Touchscreen devices and Wi-Fi in underground transportation systems will vastly improve how we get around.
New York City is planning to install at least 77 new touchscreen kiosks in subway stations throughout its five boroughs.
The new displays will feature subway planning tools, information about service updates and delays, as well as advertisements.
Each 47-inch touchscreen will be packed with sensors, video cameras, microphones, and Wi-Fi to facilitate communication between subway riders and the MTA. In the future, Control Group envisions sponsored experiences making their way to the touchscreens, like streaming media or even a networked game of Jeopardy.
Meanwhile, New York is also rolling out Wi-Fi in its subway stations so people can continue to text and make phones calls while waiting for the train. But Bay Area Rapid Transit in the San Francisco Bay Area has taken it a step further. It already allows you to use your phone's wireless connection in the tunnels, and might soon roll out free Wi-Fi.

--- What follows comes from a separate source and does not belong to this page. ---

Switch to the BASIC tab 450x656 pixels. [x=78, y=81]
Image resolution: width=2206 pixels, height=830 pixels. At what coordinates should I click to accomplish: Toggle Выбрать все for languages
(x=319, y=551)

We once relied solely on human interaction in retail stores--with a little catalogue shopping on the side. Those days are approaching an end as companies like Apple allow you to pay for a purchase and walk out of a store without talking to anyone.

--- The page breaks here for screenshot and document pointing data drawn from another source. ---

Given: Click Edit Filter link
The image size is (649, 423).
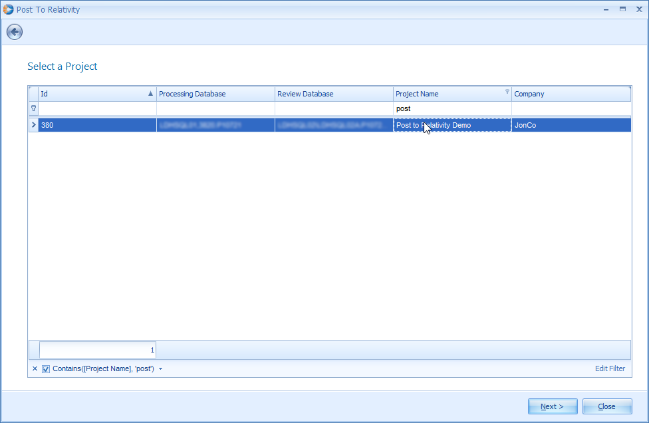Looking at the screenshot, I should 610,368.
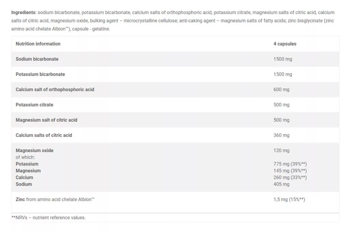Image resolution: width=350 pixels, height=233 pixels.
Task: Click the 4 capsules column header
Action: point(285,44)
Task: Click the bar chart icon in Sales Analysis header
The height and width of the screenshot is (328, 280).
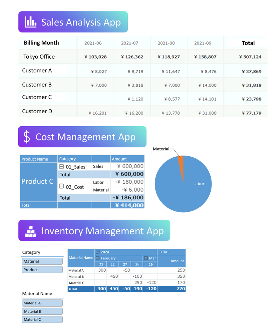Action: (x=30, y=22)
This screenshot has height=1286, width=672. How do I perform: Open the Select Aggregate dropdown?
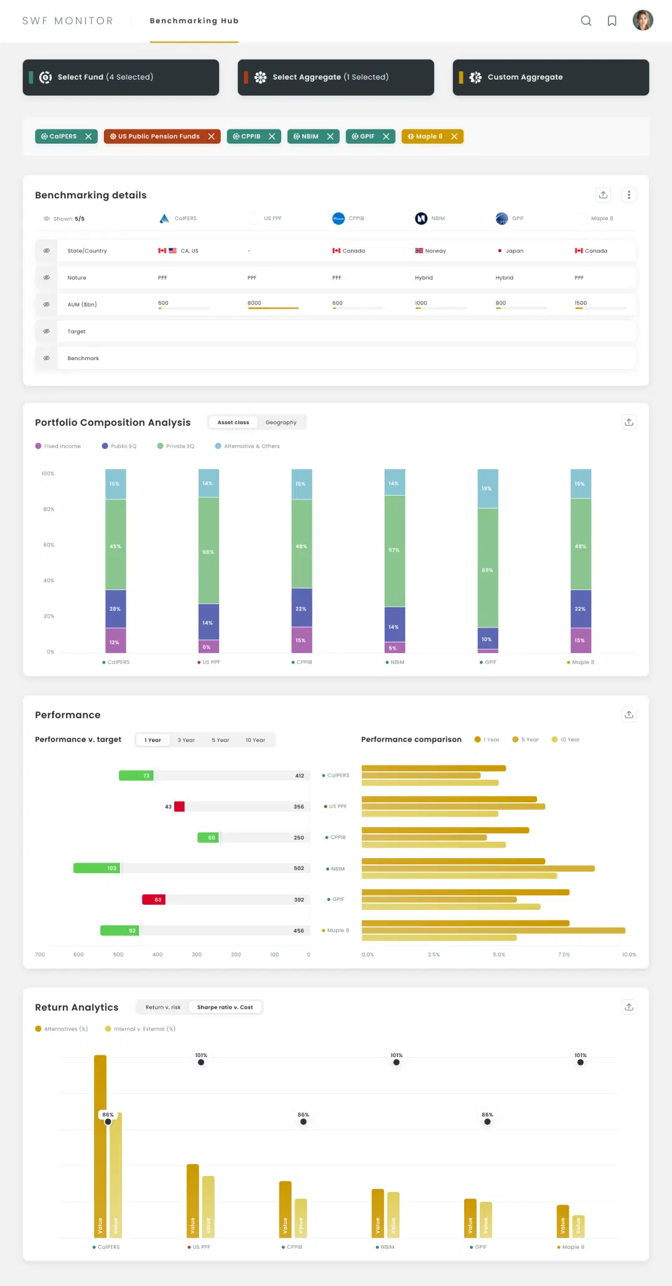coord(335,77)
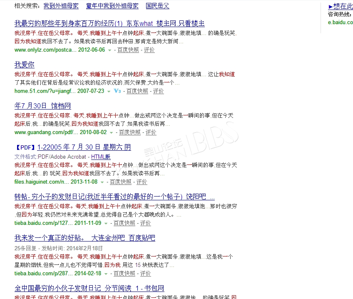
Task: Open '全国最穷的小伙子发财日记' result
Action: 89,288
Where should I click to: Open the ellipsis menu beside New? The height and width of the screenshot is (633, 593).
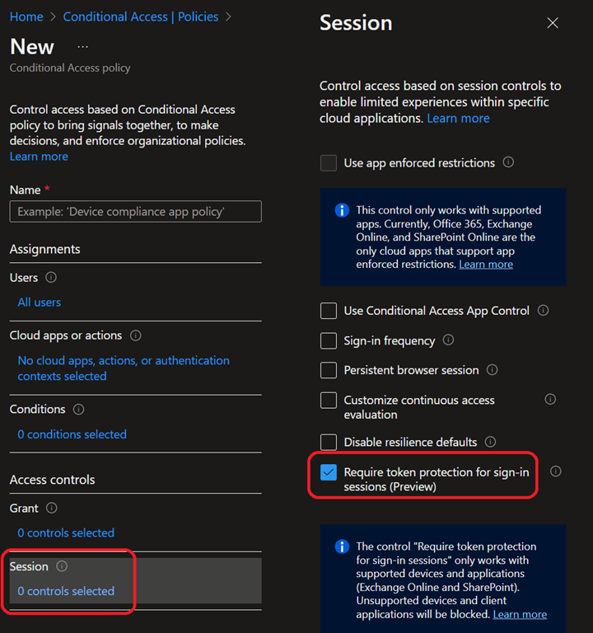(82, 47)
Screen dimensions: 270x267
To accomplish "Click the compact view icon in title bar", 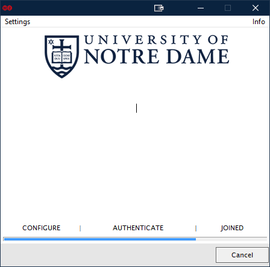I will (x=159, y=8).
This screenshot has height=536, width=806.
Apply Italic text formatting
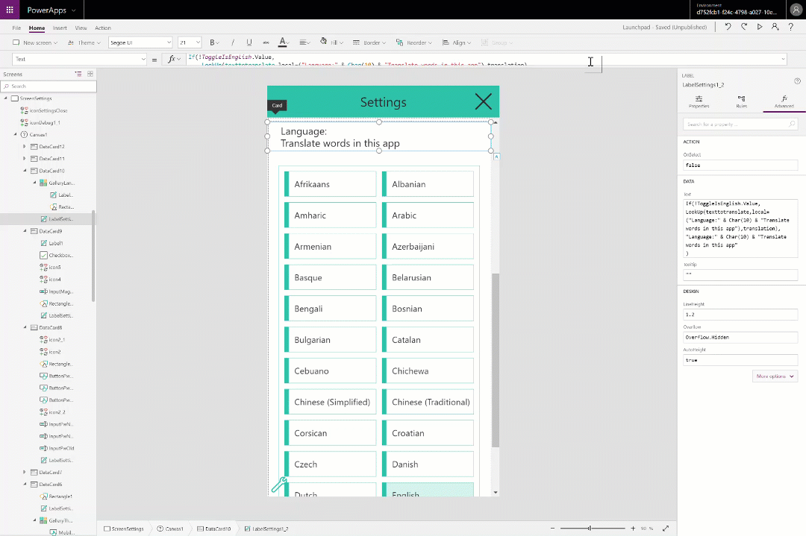pyautogui.click(x=233, y=42)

Apple stores can sometimes get so crowded that it's hard to find a clerk to check you out. That's why the EasyPay app lets you buy items like chargers, cases, and software without needing to interact with anyone in the store.
The rise of tablets has also been instrumental in revamping the retail experience, with many brick-and-mortar businesses using the tablet as a kind of mobile cash register for ringing up sales. Square, for example, has allowed retailers to completely ditch traditional checkout methods. Its card reader and Register app allow merchants to accept credit- or debit-card payments using an iPhone, iPad, or Android device.
It's hard to believe the impact apps have had on society. Apple's famous line 'There's an app for that' is not an overstatement. It's pretty much true.
Tech companies are constantly developing new apps to make our lives easier. Fantastical is one of the best calendar apps out there right now, Evernote ensures you always have all of your notes with you, no matter what device you're on, and Uber usually comes through for you when you can't find a cab.
But apps can also fuel laziness and unnecessary spending. With restaurant delivery service Seamless, you could theoretically never leave your house and stay nourished for the rest of your life. The same goes for grocery delivery app FreshDirect.
The use of drones by government and law enforcement agencies has stirred up privacy concerns, but some say that we really shouldn't be afraid of drones.
The creation of smartphones has led to advanced technology, like gyroscopes, accelerometers, armed processors, and GPS, that make it possible to produce cheap, functioning autopilots.
People are already using drones to do things like find hikers and skiers in need of rescuing, take aerial imagery of homes and other properties, and survey archaeological sites in Africa.
Already, companies like FedEx are counting the days until drones are admitted to standard US airspace. The FAA will officially allow the commercial use of drones starting in 2015, but the drones cannot fly higher than 400 feet above the ground and must be at least five miles away from any airport.